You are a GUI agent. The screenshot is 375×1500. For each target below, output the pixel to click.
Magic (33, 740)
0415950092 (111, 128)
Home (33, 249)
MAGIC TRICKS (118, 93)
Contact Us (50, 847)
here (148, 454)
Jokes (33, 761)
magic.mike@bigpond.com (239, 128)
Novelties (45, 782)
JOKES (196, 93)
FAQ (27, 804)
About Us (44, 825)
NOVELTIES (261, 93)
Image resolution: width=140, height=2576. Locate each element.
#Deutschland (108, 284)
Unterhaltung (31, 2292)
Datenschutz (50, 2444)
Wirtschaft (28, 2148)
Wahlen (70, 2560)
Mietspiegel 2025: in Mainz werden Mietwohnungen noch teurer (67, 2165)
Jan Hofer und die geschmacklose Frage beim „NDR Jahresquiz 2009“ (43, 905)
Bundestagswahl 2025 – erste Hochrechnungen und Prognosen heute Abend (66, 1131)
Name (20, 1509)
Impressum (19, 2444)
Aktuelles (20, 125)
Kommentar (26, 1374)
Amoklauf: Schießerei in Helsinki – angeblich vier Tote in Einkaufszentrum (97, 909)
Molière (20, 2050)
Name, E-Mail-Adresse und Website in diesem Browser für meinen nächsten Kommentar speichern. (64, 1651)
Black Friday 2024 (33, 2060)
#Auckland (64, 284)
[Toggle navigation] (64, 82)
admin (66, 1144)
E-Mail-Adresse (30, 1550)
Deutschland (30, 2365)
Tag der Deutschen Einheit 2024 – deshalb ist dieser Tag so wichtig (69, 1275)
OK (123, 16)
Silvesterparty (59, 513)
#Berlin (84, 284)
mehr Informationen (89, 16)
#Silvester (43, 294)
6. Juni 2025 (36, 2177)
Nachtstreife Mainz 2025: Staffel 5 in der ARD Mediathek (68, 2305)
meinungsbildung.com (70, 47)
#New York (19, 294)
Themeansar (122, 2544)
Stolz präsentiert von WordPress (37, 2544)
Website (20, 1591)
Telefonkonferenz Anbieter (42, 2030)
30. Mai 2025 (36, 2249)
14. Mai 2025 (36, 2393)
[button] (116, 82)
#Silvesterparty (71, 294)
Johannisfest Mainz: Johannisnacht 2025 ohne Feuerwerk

■ Task description: Reproduce, word for word and in full, only the lines above that start at the line with "Novelties (45, 782)" and run through the line with "Nachtstreife Mainz 2025: Staffel", both ends included.

■ Solution:
Novelties (45, 782)
JOKES (196, 93)
FAQ (27, 804)
About Us (44, 825)
NOVELTIES (261, 93)
Image resolution: width=140, height=2576. Locate each element.
#Deutschland (108, 284)
Unterhaltung (31, 2292)
Datenschutz (50, 2444)
Wirtschaft (28, 2148)
Wahlen (70, 2560)
Mietspiegel 2025: in Mainz werden Mietwohnungen noch teurer (67, 2165)
Jan Hofer und die geschmacklose Frage beim „NDR Jahresquiz 2009“ (43, 905)
Bundestagswahl 2025 – erste Hochrechnungen und Prognosen heute Abend (66, 1131)
Name (20, 1509)
Impressum (19, 2444)
Aktuelles (20, 125)
Kommentar (26, 1374)
Amoklauf: Schießerei in Helsinki – angeblich vier Tote in Einkaufszentrum (97, 909)
Molière (20, 2050)
Name, E-Mail-Adresse und Website in diesem Browser für meinen nächsten Kommentar speichern. (64, 1651)
Black Friday 2024 (33, 2060)
#Auckland (64, 284)
[Toggle navigation] (64, 82)
admin (66, 1144)
E-Mail-Adresse (30, 1550)
Deutschland (30, 2365)
Tag der Deutschen Einheit 2024 – deshalb ist dieser Tag so wichtig (69, 1275)
OK (123, 16)
Silvesterparty (59, 513)
#Berlin (84, 284)
mehr Informationen (89, 16)
#Silvester (43, 294)
6. Juni 2025 (36, 2177)
Nachtstreife Mainz 2025: Staffel 5 in der ARD Mediathek (68, 2305)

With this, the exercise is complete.